→ Items from a data source:
* * * * * * *
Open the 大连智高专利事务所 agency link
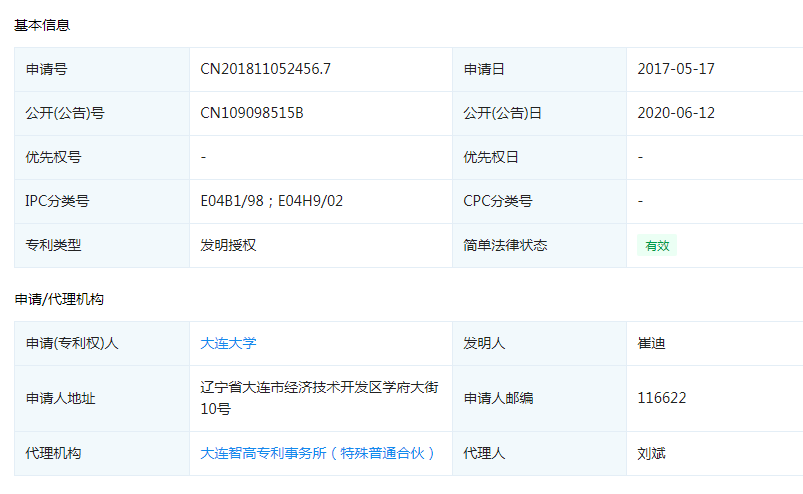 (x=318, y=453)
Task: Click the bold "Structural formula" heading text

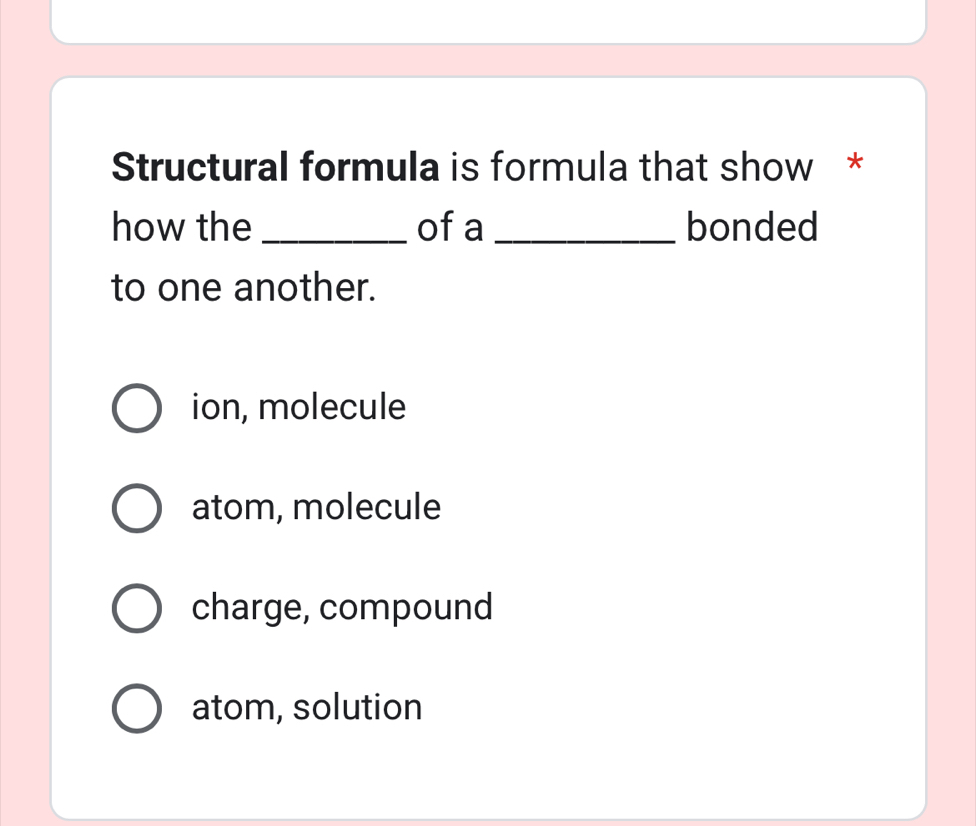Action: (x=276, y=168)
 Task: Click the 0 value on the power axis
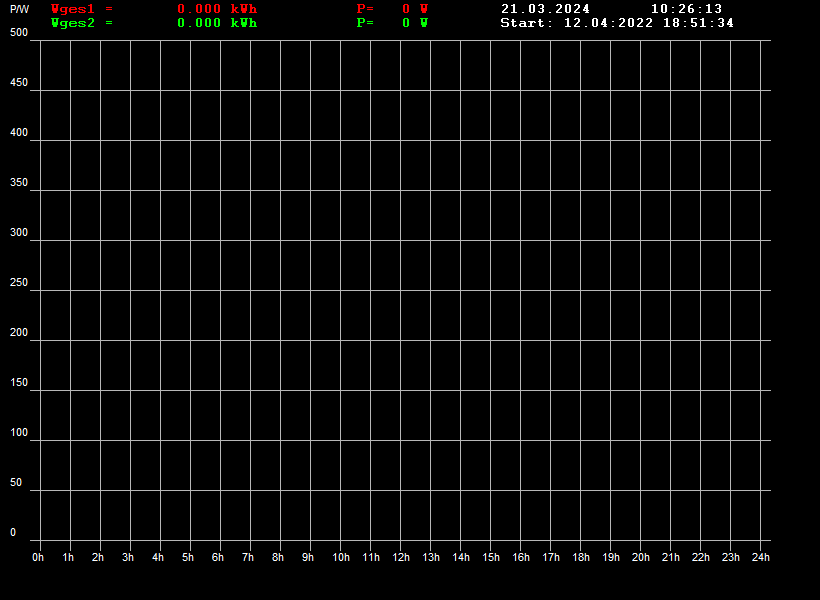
* * * * * * *
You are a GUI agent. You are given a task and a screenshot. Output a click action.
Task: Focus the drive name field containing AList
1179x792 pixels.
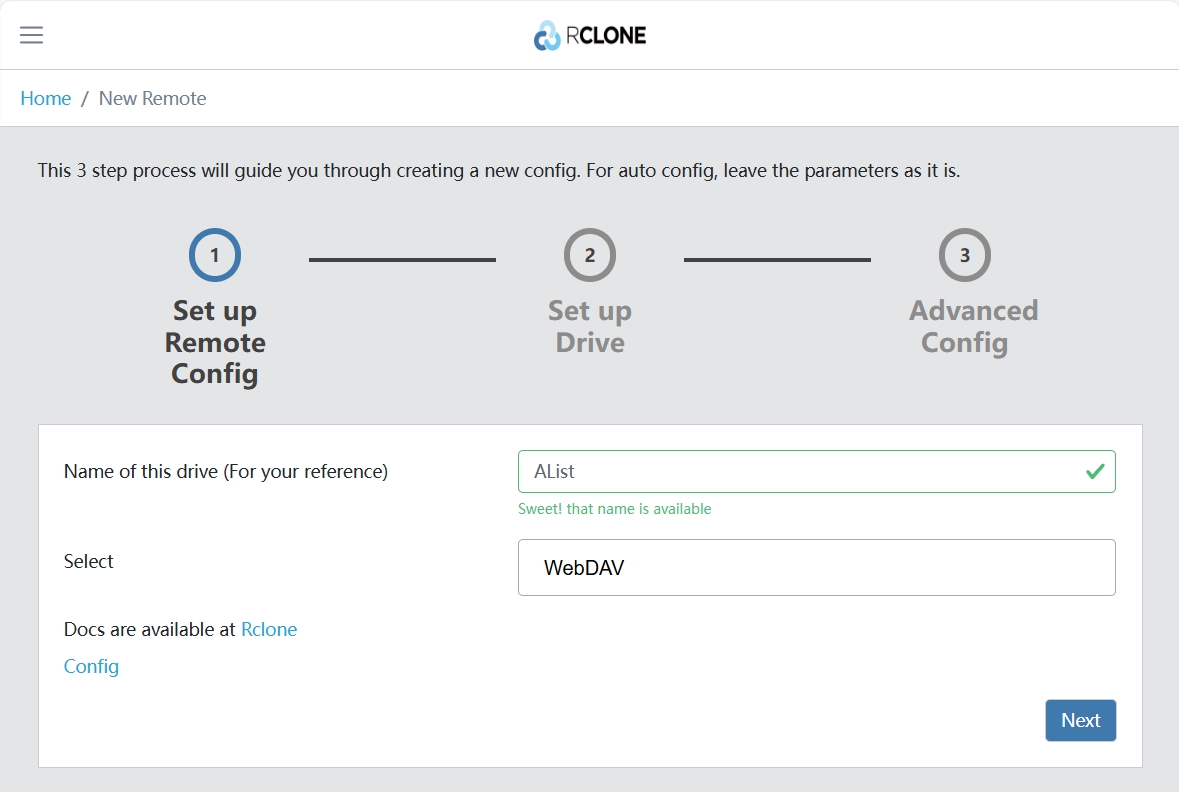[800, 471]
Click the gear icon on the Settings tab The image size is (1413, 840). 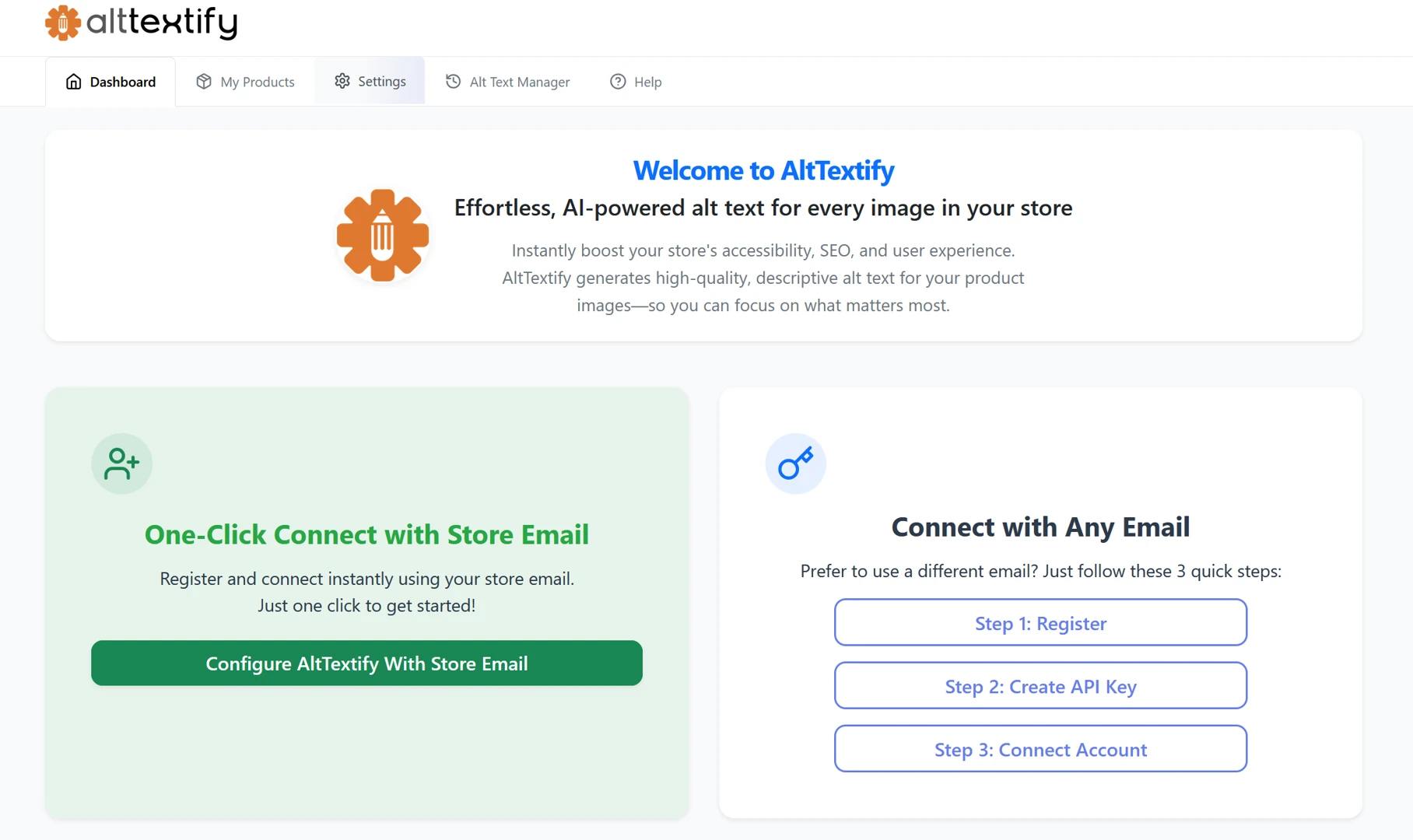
* * * * * * *
→ DESCRIPTION OF THE TASK: Exact copy, no pictures. Write out the lines in the entries above, starting with the line with "Task: Focus the" and going on through the line with "Click the gear", keeping both.

→ COMPLETED EXERCISE:
Task: Focus the drive name field containing AList
1179x792 pixels.
[800, 471]
Click the gear icon on the Settings tab The image size is (1413, 840). 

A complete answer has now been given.